Health system operations are highly specialized; therefore it is key to find a technology solution partner that offers tools specifically designed to save time and health system resources. A comprehensive technology solution must include an all-inclusive list of programs that fund patient care and help advocates reach the goals of enrolling every patient in need. Utilizing all available programs will not only reduce patients’ out-of-pocket costs but decrease pharmacy drug spend, increase prescription fill-rates, and reduce bad debt. This will drive substantial impact to P&L and expand from traditional free drug programs to manufacturer copay assistance and charitable foundation funds covering the patients’ copay, deductible, and co-insurance for hundreds of medications. Key stakeholders in the revenue cycle, pharmacy, and clinical specialties can cooperatively lead the charge on solving coverage gaps holistically to help the entire organization streamline operations and increase reimbursement.
Health systems are often mired in outdated methods of manually identifying eligible patients and medication assistance resources, engaging and enrolling patients, and managing the claims reimbursement process across the system. For these reasons, health executives should look for a partner that can help them overcome the time-consuming complexities of managing a MAP. Key features to look for include:
Automation—Automated systems tap into as many MAPs as possible and enroll patients as quickly as possible. Look for a solution that automatically matches patients with all programs they may qualify for based on their insurance coverage, prescribed treatments, diagnosis, claims status, and financial demographics. The benefits of automation include increased accuracy and productivity, lower labor costs, and a stronger bottom line.
Simplified Workflow—To access untapped opportunities, the solution should employ advanced automation to transform the complex process of medication assistance matching, enrollment, and reimbursement into a simplified workflow that identifies a greater number of coverage opportunities, creating the right financial plan for each patient. This simplifies a health system’s ability to gain additional cash and inventory for operational needs.
Centralized and Coordinated—Perhaps the most important factor health systems should look for is faster integration with clinical and financial IT systems, such as EPIC, Cerner, Meditech, and others. The platform should unify separate medication assistance efforts across departments under one centralized and coordinated platform, enabling individual departments to drive cross-functional efficiencies and dramatically improve patient satisfaction.
COVID Program—A COVID program can help ensure that patients get access to the care they need regardless of income level and without surprise medical bills, enabling them to focus on their health and not financial stress. Once the right solution is implemented, it is also critical that health systems make their communities aware of their medication assistance efforts so patients know they can seek the care they need without fear of insurmountable medical debt.

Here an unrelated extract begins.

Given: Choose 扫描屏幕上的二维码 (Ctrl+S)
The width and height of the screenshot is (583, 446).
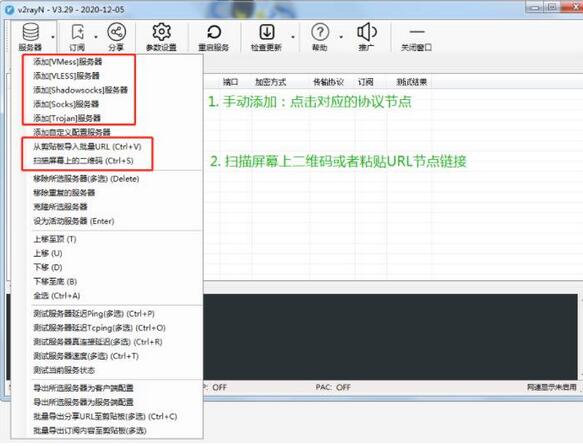Looking at the screenshot, I should [83, 161].
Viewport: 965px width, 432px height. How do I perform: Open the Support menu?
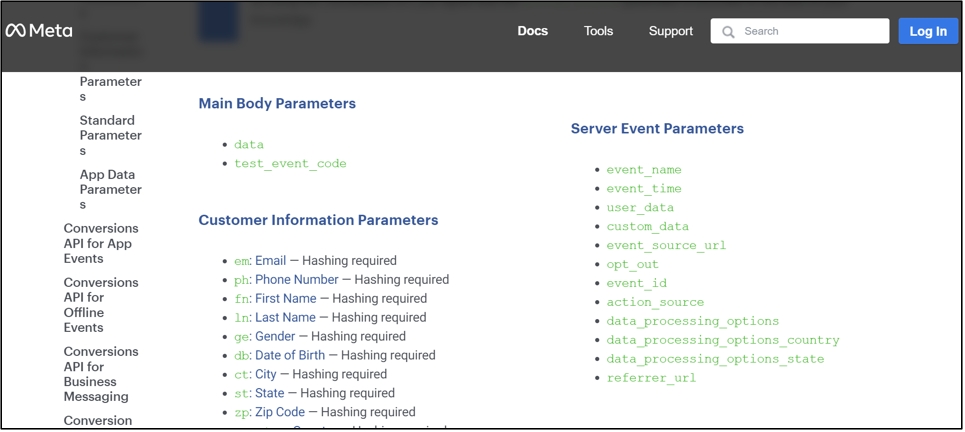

It is becoming especially problematic during the COVID pandemic for hospitals and health systems to cover the cost of new and expensive treatment options, manage the rising cost of specialty drugs as they flood the market, and recover lost revenues when patients are unable to cover the cost of treatment or co-pays. As these institutions strive to provide the maximum level of financial assistance, reports from the American Hospital Association (AHA) estimate a total four-month financial impact of $202.6 billion in losses or an average of $50.7 billion per month as result of this crisis.
The current pandemic has exacerbated the longstanding challenges health systems face in optimizing MAPs in a way that benefits all stakeholders. The magnified need for a technology platform and associated services serves as an opportunity for health system leadership to take action on a project that may traditionally lack prioritization. Moving these initiatives forward will increase patient compliance and satisfaction, enhance operating margins, and vastly improve the fiscal outlook for our nation’s health systems.